Susman and Oathout note existing buildings should already be optimized for energy efficiencies before considering switching to a microgrid. “All of the things you would consider in terms of a retrofit that would bring you savings, that becomes extremely relevant when it comes to the microgrid,” Susman says. Everything from applying solar film and insulation to more efficient HVAC systems should be addressed prior to making the switch.
“From a technical point of view, if you’re going to retrofit some sort of microgrid into an existing building, there’s likely going to be all sorts of electrical infrastructure modifications required to plug in all these different power sources,” Oathout says. “That’s pretty obvious.”
At the end of the day, facility executives need to consider their building portfolios and their priorities to determine if a microgrid is worth the effort and expense. “If you’re very concerned about reliability and resilience in your energy supply, then a microgrid is an obvious solution, and all the costs that go into that upfront investment are easier to justify,” Susman says. “If you’ve got a small number of buildings, you don’t have particularly critical operations and you’re OK relying on the grid, it might not be the right solution for you because you might not realize the benefits.”
PEER Certifying the Grid
In an effort to drive market transformation in the power and energy sectors, the Washington, D.C.-based U.S. Green Building Council along with GBCI, Washington, and the Perfect Power Institute, New York and other locations worldwide, launched PEER (Performance Excellence in Electricity Renewal) in 2013. Through certification, PEER recognizes industry leaders for improving efficiency, day-to-day reliability and overall resiliency when it comes to severe events, such as flooding and hurricanes. PEER is for all power systems and includes guidance for cities, utilities, campuses and transit.

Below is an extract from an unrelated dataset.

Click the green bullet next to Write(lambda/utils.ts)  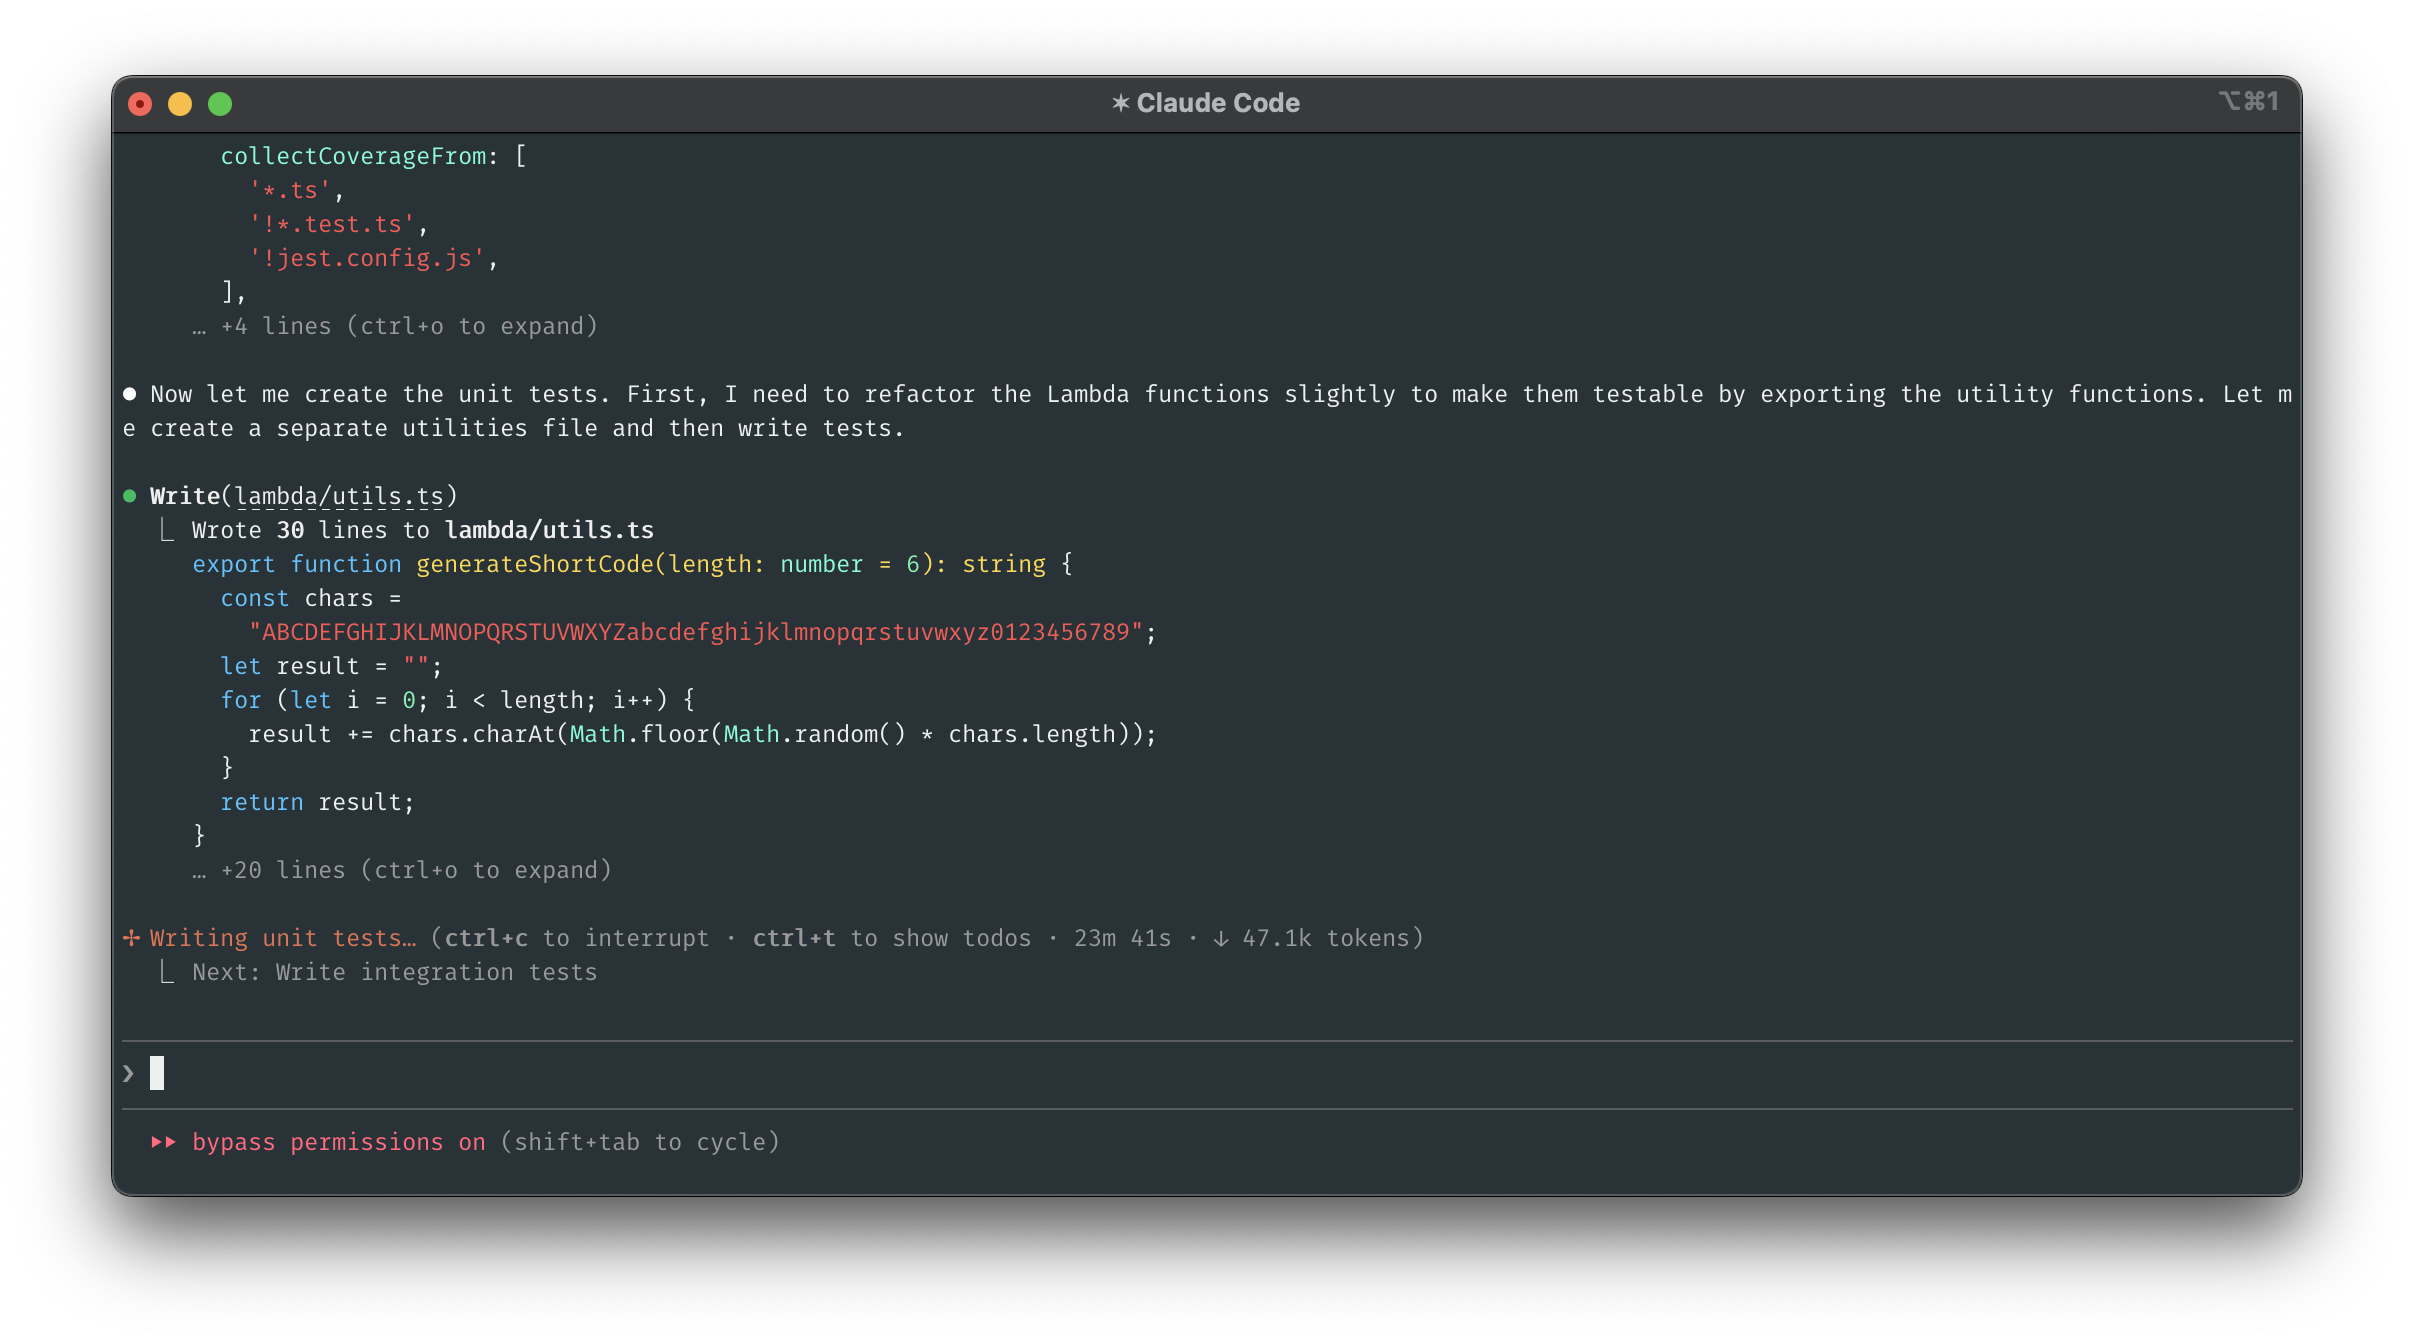click(x=129, y=495)
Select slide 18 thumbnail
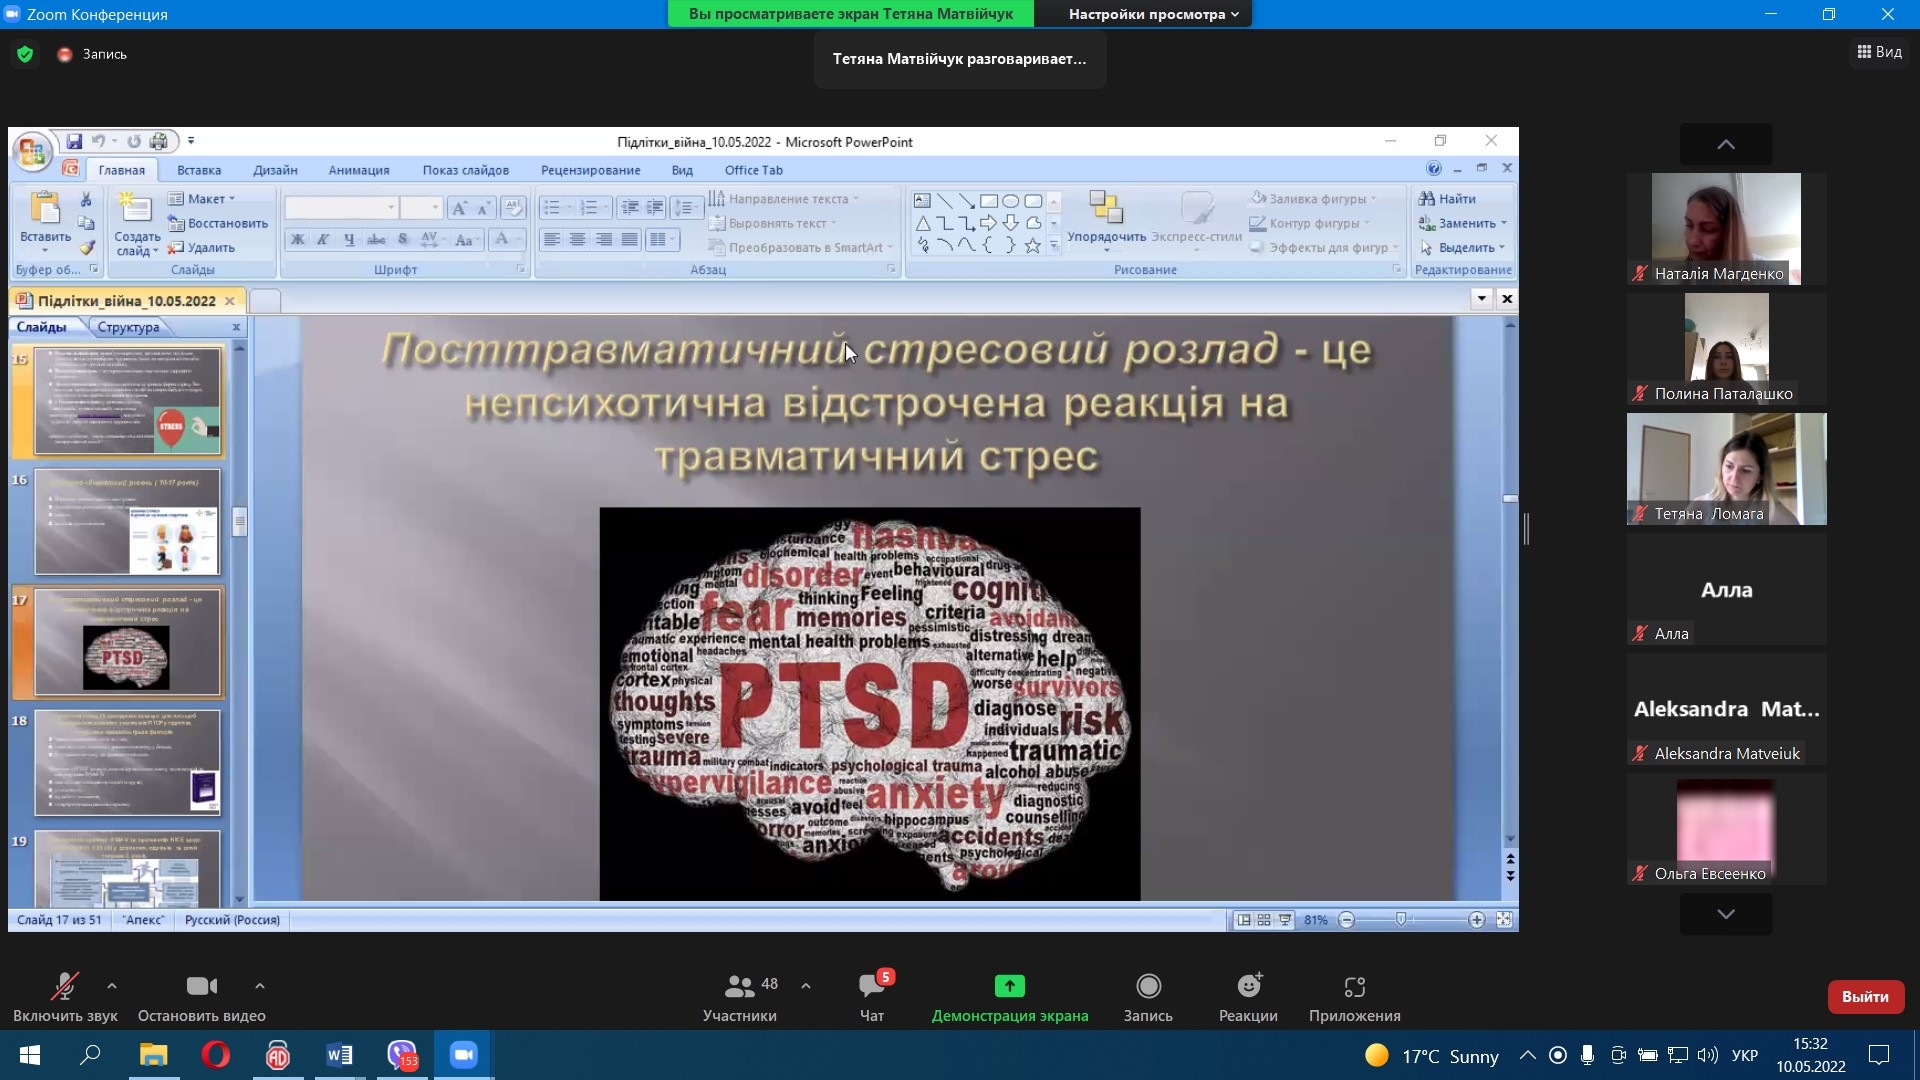The image size is (1920, 1080). point(127,763)
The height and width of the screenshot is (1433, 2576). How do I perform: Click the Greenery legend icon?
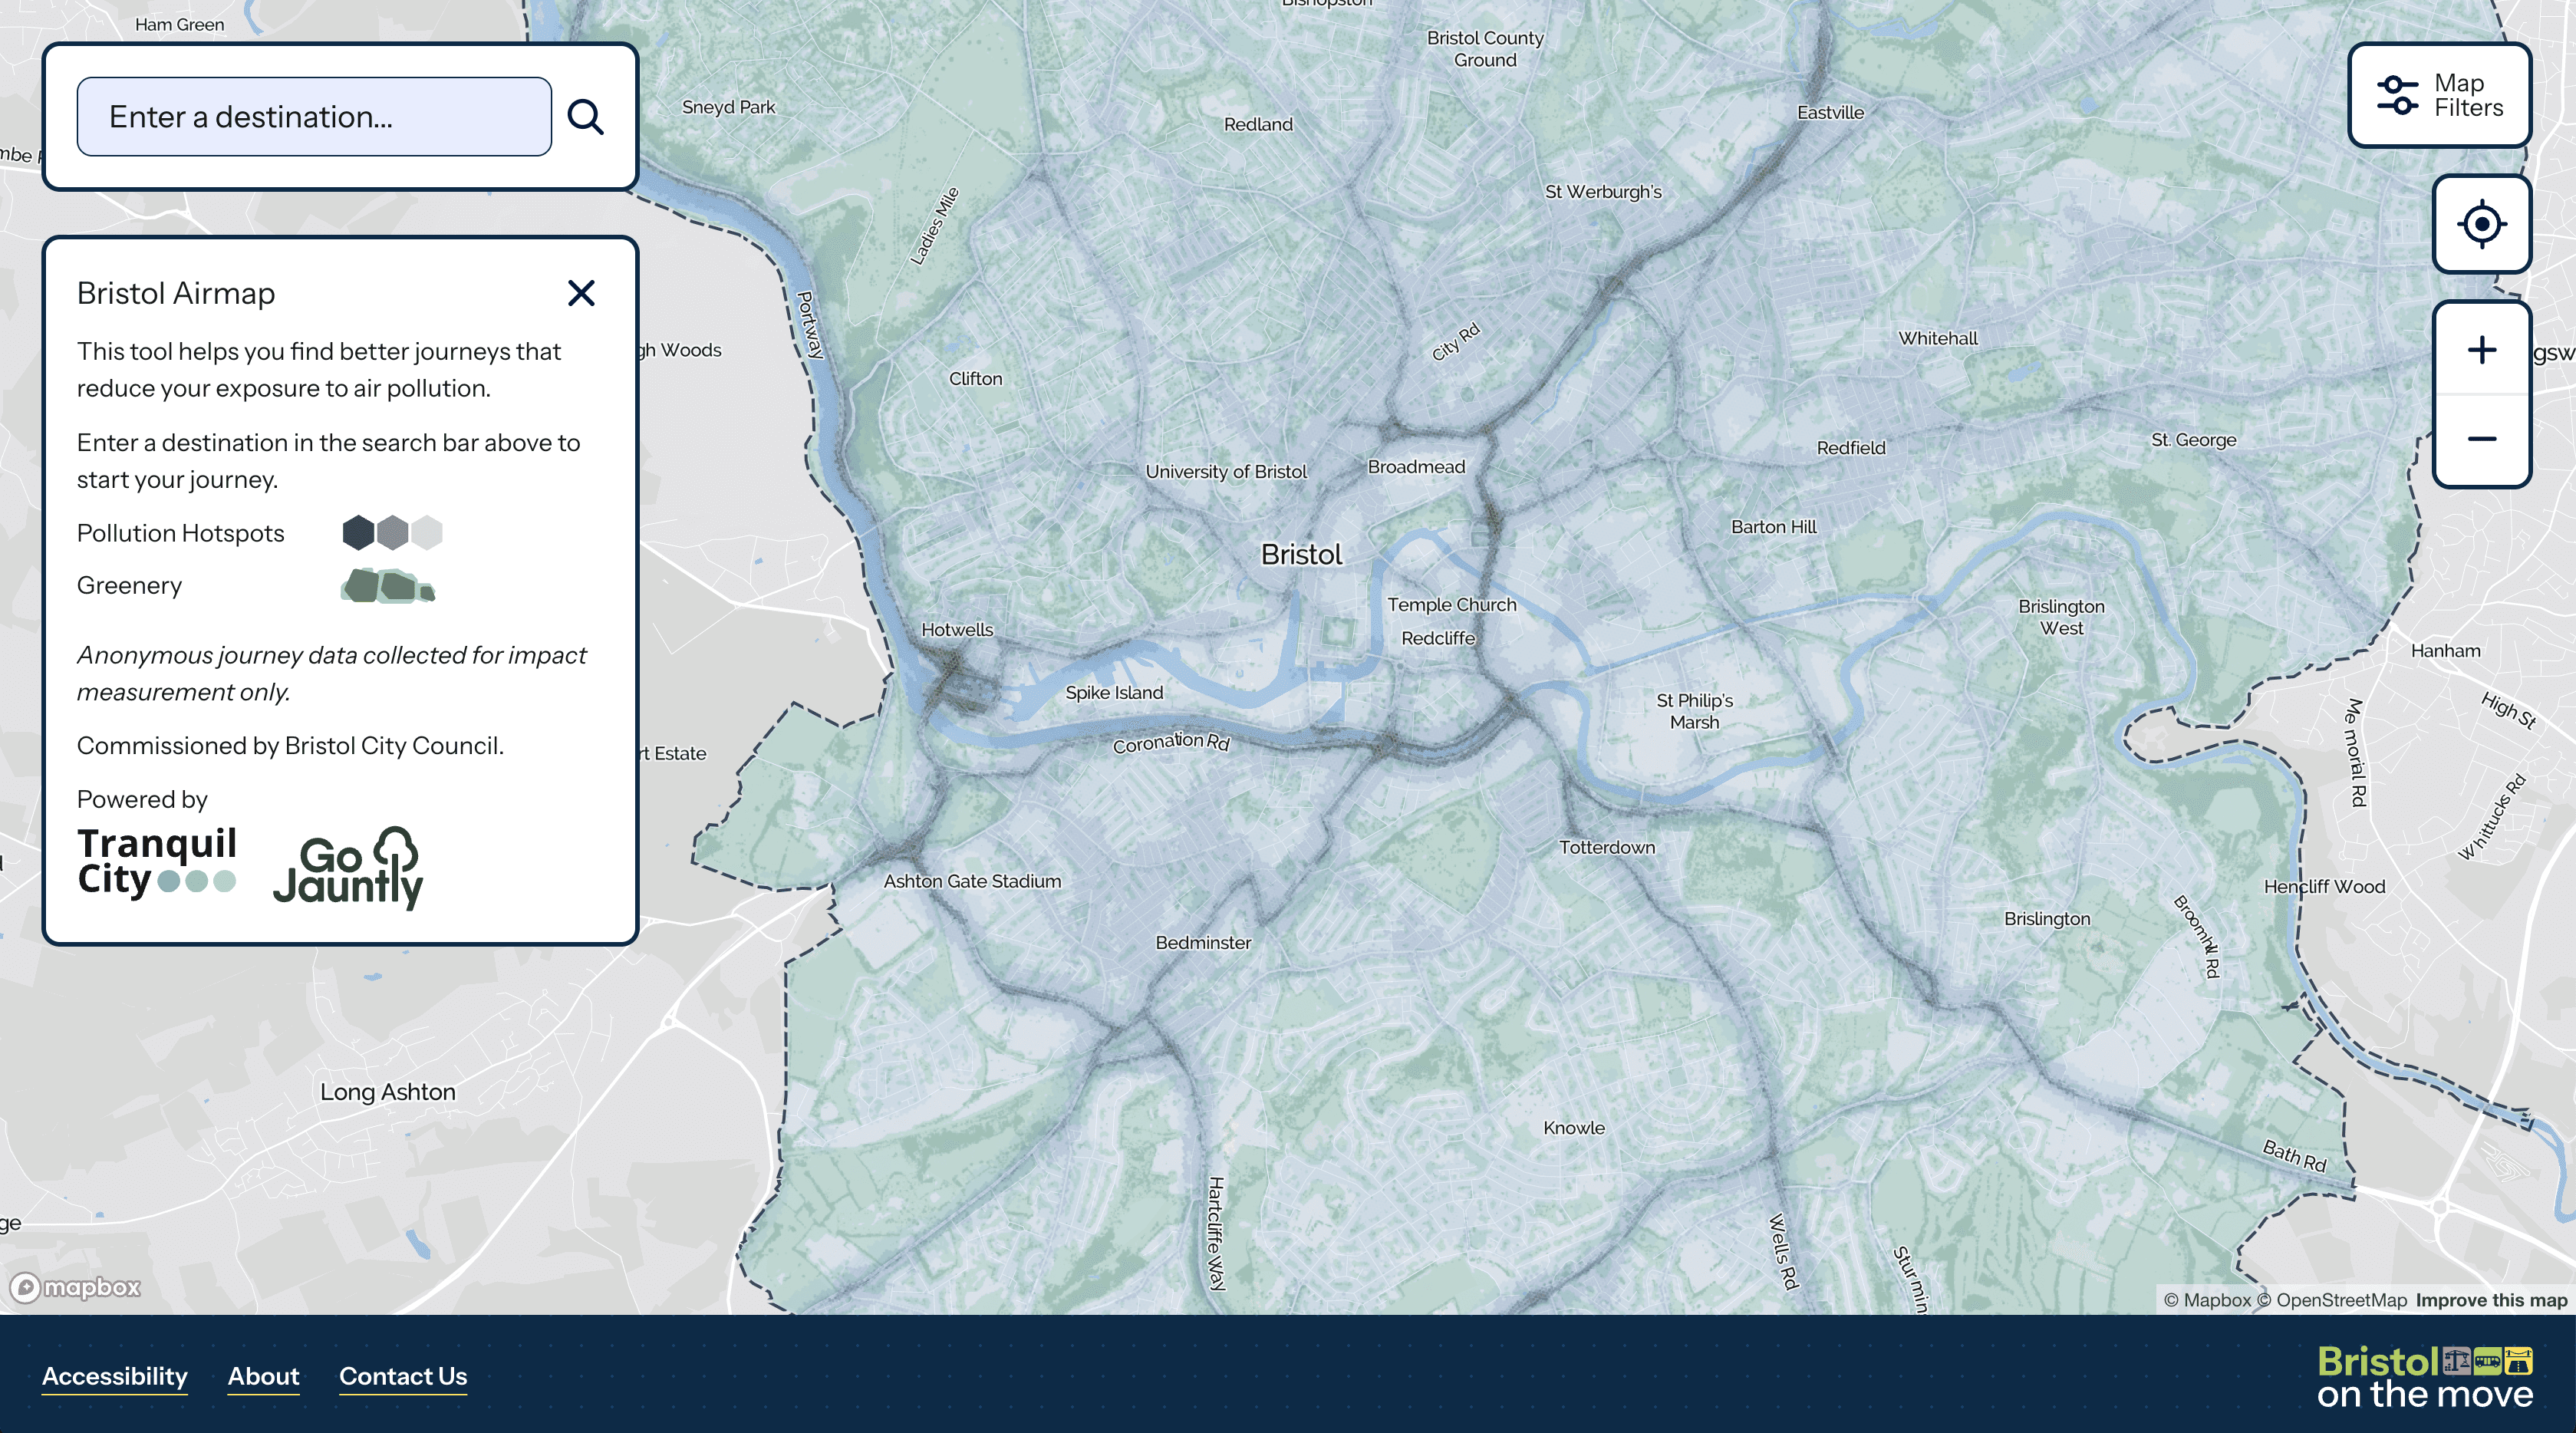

“PEER was developed through a consensus-driven process very similar to LEED through several years of research, and it is the first rating system in the world that measures and improves power system performance and electricity infrastructure,” says Mili Majumdar, managing director, GBCI. “The standard looks at issues, such as reliability and resiliency of power systems, energy efficiency, environmental issues, population management, as well as operational effectiveness.”
In the same way the LEED rating system provided a framework for sustainable building design and construction, Ishaq Sulthan, technical manager for GBCI, says PEER seeks to do the same in the power and energy market. “We believe the power and electricity sector are currently at the similar tipping point as the building industry was 20 years ago and is in need of a tool that defines a common framework for accountability and transparency in modernization and smarter development,” he says. “Our aspiration is to realize wide-scale adoption of PEER, which will facilitate the construction of a modern, clean and resilient grid system. By doing this, we can reduce global emissions, make the world community more resilient, improve safety and security, and create thousands of new green jobs.”
Although still in its relative infancy, PEER is already making an impact around the world, as indicated by these recent statistics from GBCI:
- PEER projects help in providing reliable and quality power to 55 million people across the globe.
- PEER-certified projects have reduced carbon emissions by 20 million metric tons of CO2 equivalent per annum.
- PEER-certified projects have generated savings of $31 million to consumers and business through demand-side management, renewable-energy purchases and energy-efficiency improvements.